> **Information given**
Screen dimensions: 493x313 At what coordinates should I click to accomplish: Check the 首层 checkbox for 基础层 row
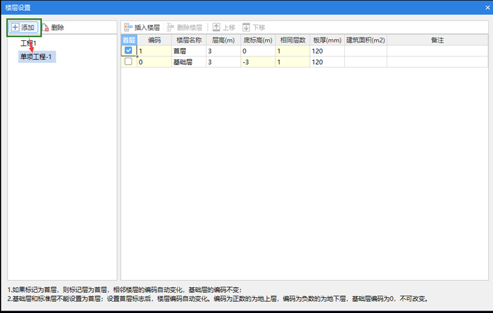tap(129, 61)
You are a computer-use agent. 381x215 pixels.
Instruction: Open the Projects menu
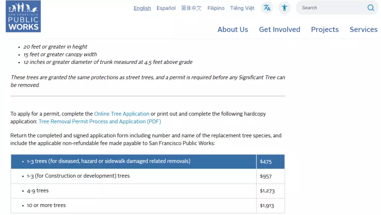coord(325,29)
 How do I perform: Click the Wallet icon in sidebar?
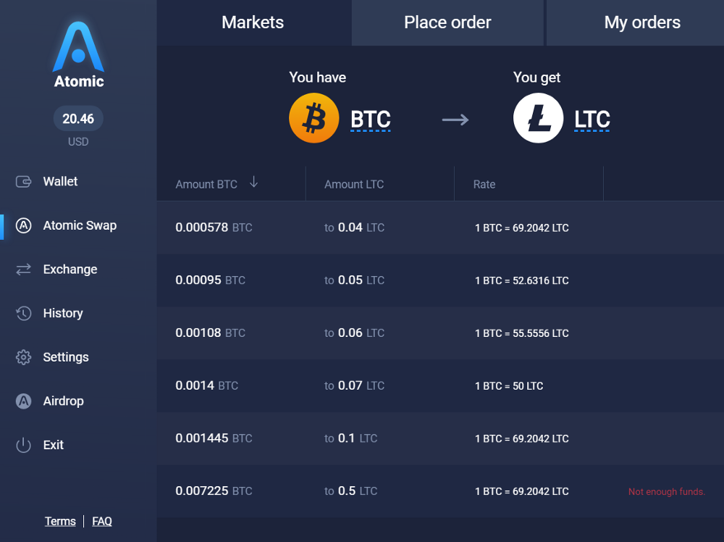(24, 182)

> **Instructions to follow**
What is needed here is an exact copy of the lines from the line containing "You are a computer-use agent. 381x215 pixels." through the end of the records, with every picture left out.

> **Written reply**
You are a computer-use agent. 381x215 pixels.
Instruction: Open the Projects menu
coord(325,29)
 How do I perform: Click the Wallet icon in sidebar?
(24, 182)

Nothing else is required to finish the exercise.